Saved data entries
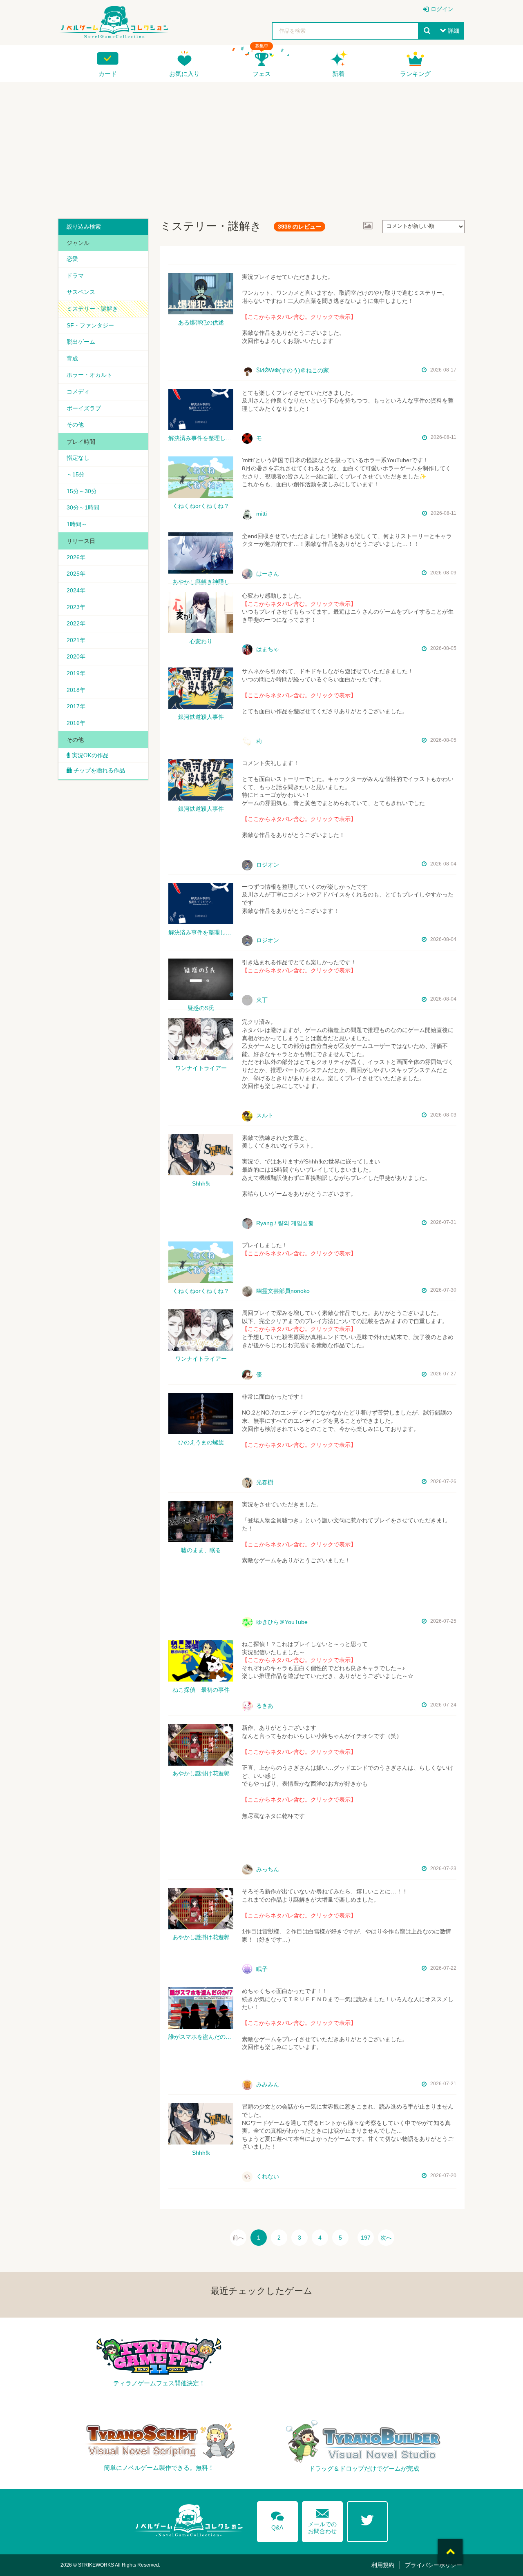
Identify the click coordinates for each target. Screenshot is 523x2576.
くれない (267, 2176)
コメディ (78, 391)
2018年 (76, 690)
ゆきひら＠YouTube (281, 1622)
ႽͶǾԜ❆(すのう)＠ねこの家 (292, 370)
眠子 (261, 1969)
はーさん (267, 573)
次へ (386, 2237)
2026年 (76, 557)
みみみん (267, 2084)
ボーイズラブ (84, 408)
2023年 (76, 607)
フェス (262, 73)
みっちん (267, 1869)
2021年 (76, 640)
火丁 (261, 1000)
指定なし (78, 457)
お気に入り (184, 73)
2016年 (76, 723)
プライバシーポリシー (433, 2565)
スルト (264, 1115)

▶ **YOUR ASSIGNMENT**:
Your answer should hold the line with "はーさん (267, 573)" and each line after it to the end of the data, retyped exactly. Include no other lines.

▶ **WRITTEN RESPONSE**:
はーさん (267, 573)
次へ (386, 2237)
2026年 (76, 557)
みみみん (267, 2084)
ボーイズラブ (84, 408)
2023年 (76, 607)
フェス (262, 73)
みっちん (267, 1869)
2021年 (76, 640)
火丁 (261, 1000)
指定なし (78, 457)
お気に入り (184, 73)
2016年 (76, 723)
プライバシーポリシー (433, 2565)
スルト (264, 1115)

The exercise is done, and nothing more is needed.